Фрагмент текста:
===============

В любом случае из-за нашей возмутительной неспособности разумно распорядиться тем, что нас окружает, вокруг остается все меньше и меньше живой природы. Я веду нечто вроде «книги смертей» для растений, птиц, насекомых и животных, которые, я это точно знаю, еще на моем веку присутствовали в Дорсете, у меня в саду, и были далеко не так уж редки. А теперь они, похоже, необратимо исчезли; или же, в лучшем случае, представляют собой те виды, которые находятся «под угрозой исчезновения» в отчаянной борьбе с самым зловредным и эгоистичным существом на планете, жадно захватившим господство над ними: с человеком.
Природа Англии, если ей еще только «всего лишь» грозит опасность истребления, все же не полностью истреблена, хотя и пребывает в весьма опасном состоянии. Мы медленно соскальзываем к нулевой отметке, к вымиранию всего живого вокруг нас. Для многих иностранцев условия на нашем перенаселенном острове могут показаться куда хуже, чем условия в их собственных странах (в этом смысле более богатых и счастливых)… и возможно, если иметь в виду наше ошибочное империалистическое прошлое, наша судьба вполне нами заслужена. Наши добродетельные протестанты, хотя и были в течение долгого времени шокированы таким вниманием с моей стороны к la sauvage и весьма подозрительно к ней относились, не позволяли все же окружающей их природе столь печальным образом приходить в упадок и всячески старались предотвратить это.
Я не имею намерения ни отметать чьи-то протесты, ни определенно заявлять, что состояние нашей планеты и крысиная сущность людей и их преступная многословность, эта чума человечества, заставляют меня довольно часто приходить в отчаяние. Мы, похоже, либо слепы (в том смысле, что нам не хватает элементарных знаний и здравого смысла), либо просто злы (причем умышленно зловредны и склонны к самоуничтожению). Красивые слова не спасут нас и не направят по иному пути; это все равно что дать космические корабли крестьянам и надеяться, что они сразу же полетят на них в неведомое завтра. Одна очевидная причина, правда, безусловно, лежит в основе наших бед среди бесчисленного множества иных, менее состоятельных причин загрязнения и разрухи, которые мы сами несем в наш мир: это чудовищная перенаселенность планеты, которую мы, люди, как биологический вид, допускаем в нашей гипертрофированной любви к себе, в той уверенности, что нам оказана особая милость: каждому дарована некая индивидуальность и абсолютная уникальность. И хоть я и слышал ту сороку в Лос-Аламосе, но все же считаю, что если в человечестве не произойдет какой-то великой перемены, не исчезнет его слепота, не изменится Вера, не произойдут некие, еще неведомые нам метаморфозы, то его невероятная глупость и равнодушие в один «прекрасный» день вынесут Земле смертный приговор.

===============

Задания:
1. Перепишите дословно отрывок из текста об исчезновении живой природы: от слов «Природа Англии, если» до слов «старались предотвратить это.».
2. Продолжите текст об исчезновении живой природы с того места, где он заканчивается.
Записи взяты из другого источника, не связанного с этим текстом.

===============

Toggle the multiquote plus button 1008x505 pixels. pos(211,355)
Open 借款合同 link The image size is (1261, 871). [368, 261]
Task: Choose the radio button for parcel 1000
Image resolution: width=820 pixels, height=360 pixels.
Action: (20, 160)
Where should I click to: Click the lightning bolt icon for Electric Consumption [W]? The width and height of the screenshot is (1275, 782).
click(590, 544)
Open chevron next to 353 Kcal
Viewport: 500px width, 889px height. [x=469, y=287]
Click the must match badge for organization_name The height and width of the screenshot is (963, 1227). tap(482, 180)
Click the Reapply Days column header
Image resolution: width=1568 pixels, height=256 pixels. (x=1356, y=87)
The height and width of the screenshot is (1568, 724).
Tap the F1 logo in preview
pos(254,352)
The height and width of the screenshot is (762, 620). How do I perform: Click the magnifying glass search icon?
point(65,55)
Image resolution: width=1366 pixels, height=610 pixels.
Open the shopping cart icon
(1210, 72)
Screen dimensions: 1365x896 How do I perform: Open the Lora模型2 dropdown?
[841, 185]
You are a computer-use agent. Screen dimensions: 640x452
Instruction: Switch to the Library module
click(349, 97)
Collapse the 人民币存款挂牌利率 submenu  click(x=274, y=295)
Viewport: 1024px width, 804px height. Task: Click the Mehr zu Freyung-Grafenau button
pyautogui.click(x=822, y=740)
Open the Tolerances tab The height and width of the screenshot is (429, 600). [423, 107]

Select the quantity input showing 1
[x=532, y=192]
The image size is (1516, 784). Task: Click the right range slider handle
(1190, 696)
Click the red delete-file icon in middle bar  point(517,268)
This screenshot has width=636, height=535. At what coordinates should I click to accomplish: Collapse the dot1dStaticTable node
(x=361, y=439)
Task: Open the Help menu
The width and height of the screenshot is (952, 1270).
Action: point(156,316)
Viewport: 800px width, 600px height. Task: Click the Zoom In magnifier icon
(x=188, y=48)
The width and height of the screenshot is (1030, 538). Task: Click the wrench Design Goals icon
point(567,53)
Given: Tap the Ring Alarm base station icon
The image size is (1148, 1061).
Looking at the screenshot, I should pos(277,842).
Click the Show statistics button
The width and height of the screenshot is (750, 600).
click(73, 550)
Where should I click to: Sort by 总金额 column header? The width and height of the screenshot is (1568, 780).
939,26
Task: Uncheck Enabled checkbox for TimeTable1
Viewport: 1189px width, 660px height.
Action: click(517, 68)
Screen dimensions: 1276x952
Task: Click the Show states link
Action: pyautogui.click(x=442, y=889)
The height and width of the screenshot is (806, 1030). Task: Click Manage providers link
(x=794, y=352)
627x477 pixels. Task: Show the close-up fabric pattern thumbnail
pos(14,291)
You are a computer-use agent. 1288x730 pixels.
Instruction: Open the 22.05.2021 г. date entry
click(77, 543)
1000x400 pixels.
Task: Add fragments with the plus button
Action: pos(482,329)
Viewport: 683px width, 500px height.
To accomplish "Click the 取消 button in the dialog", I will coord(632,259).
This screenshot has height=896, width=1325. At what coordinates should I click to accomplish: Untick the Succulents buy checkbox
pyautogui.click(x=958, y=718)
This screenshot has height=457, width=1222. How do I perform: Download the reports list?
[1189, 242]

===============

Ответы:
1.
Природа Англии, если ей еще только «всего лишь» грозит опасность истребления, все же не полностью истреблена, хотя и пребывает в весьма опасном состоянии. Мы медленно соскальзываем к нулевой отметке, к вымиранию всего живого вокруг нас. Для многих иностранцев условия на нашем перенаселенном острове могут показаться куда хуже, чем условия в их собственных странах (в этом смысле более богатых и счастливых)… и возможно, если иметь в виду наше ошибочное империалистическое прошлое, наша судьба вполне нами заслужена. Наши добродетельные протестанты, хотя и были в течение долгого времени шокированы таким вниманием с моей стороны к la sauvage и весьма подозрительно к ней относились, не позволяли все же окружающей их природе столь печальным образом приходить в упадок и всячески старались предотвратить это.

2.
И все же моя старинная любовница-дикарка тянет меня прочь из этого океана мрака. Мой кабинет в Лайм-Риджисе окнами смотрит на зеленый майский сад над Ла-Маншем, пробуждая мысли о прошлом и настоящем. О прошлом… как моем собственном, так и всей нашей планеты. Мой разум твердит, что многое, и не в последнюю очередь какой-нибудь ужасный keraunos, внезапный, все изменяющий выкрутас судьбы, который невозможно предсказать, сможет, по всей видимости, предать не только наш вид, но и все остальные виды живых существ полному забвению. У меня нет ни малейшей веры в какие бы то ни было волшебные силы, которые могли бы спасти нас от угрозы nostricide, самоуничтожения, или от наступления полного хаоса, вызванного неведомым keraunos. И все же нечто в дикой природе, хотя оно часто немо или скрыто под маской или монашьим клобуком, все еще может порой, вот как сейчас, например, коснуться моей, лично моей души. Очень возможно, мой оптимизм довольно глуп; это некое эхо памяти о том, как можно спастись благодаря тому, что сэр Томас Браун
[494]
называл «окольным путем» – благодаря признанию сделанной в прошлом ошибки. Я существую? Прекрасно! Но однажды я умру, понимая, что мне не удалось сделать практически ничего, чтобы остановить безумие, попытаться излечить его до того, как станет слишком поздно; но я никогда не поверю, что существа, способные чувствовать и мыслить, непременно должны завершить свое существование на Земле.
* * *
Отсюда – прямой переход к мыслям о нашем присутствии в этой жизни. И о той смертельной вражде между словами и природой, которую горестно отмечала Вирджиния Вулф. Д. Г. Лоуренс, как мне кажется, ближе всех в XX веке подошел к разгадке этой тайны – я уже писал об этом в своем комментарии к «Человеку, который умер». Сомневаюсь, понимал ли я особый смысл творчества Лоуренса, когда впервые влюбился в его произведения, но, как говорится в упомянутом комментарии, «впоследствии я стал разделять его воззрения, но пришел к этому очень и очень не скоро. Именно благодаря ему я и увлекся естествознанием, стал историком природы и, наконец, писателем, хотя до сих пор сомневаюсь в последнем – несмотря на все написанные мной романы, – ибо то и дело даю крен в сторону поэзии…»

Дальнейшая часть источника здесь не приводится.